WHAT TO DO: Return the lines exactly as they stand, from the first of the material through the line containing "You are a computer-use".

LISTED RECORDS:
════════════════

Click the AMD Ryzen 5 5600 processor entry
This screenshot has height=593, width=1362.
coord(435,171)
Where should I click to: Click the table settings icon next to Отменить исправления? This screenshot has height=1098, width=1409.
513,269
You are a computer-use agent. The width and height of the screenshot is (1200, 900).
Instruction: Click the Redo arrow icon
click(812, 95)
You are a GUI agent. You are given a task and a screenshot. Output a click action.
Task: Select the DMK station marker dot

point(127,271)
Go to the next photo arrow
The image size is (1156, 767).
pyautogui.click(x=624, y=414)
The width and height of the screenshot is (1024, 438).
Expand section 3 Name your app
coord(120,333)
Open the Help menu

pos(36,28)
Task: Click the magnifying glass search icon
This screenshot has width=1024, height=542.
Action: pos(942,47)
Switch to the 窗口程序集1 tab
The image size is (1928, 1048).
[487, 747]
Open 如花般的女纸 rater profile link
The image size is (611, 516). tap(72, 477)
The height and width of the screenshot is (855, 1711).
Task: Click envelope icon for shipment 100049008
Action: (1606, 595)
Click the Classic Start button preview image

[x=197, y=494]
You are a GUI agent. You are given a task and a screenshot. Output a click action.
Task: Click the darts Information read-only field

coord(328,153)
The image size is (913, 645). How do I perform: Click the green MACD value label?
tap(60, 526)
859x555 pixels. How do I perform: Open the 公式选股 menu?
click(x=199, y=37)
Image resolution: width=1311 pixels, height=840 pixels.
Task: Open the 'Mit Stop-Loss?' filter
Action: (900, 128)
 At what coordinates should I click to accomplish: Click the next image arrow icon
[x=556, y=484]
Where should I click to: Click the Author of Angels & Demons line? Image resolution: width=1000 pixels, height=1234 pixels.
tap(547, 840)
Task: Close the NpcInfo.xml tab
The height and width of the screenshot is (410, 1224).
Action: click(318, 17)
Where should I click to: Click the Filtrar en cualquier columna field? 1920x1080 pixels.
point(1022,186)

════════════════

ANSWER TO THE PROBLEM:
Click the AMD Ryzen 5 5600 processor entry
This screenshot has height=593, width=1362.
coord(435,171)
Where should I click to: Click the table settings icon next to Отменить исправления? This screenshot has height=1098, width=1409.
513,269
You are a computer-use agent. The width and height of the screenshot is (1200, 900).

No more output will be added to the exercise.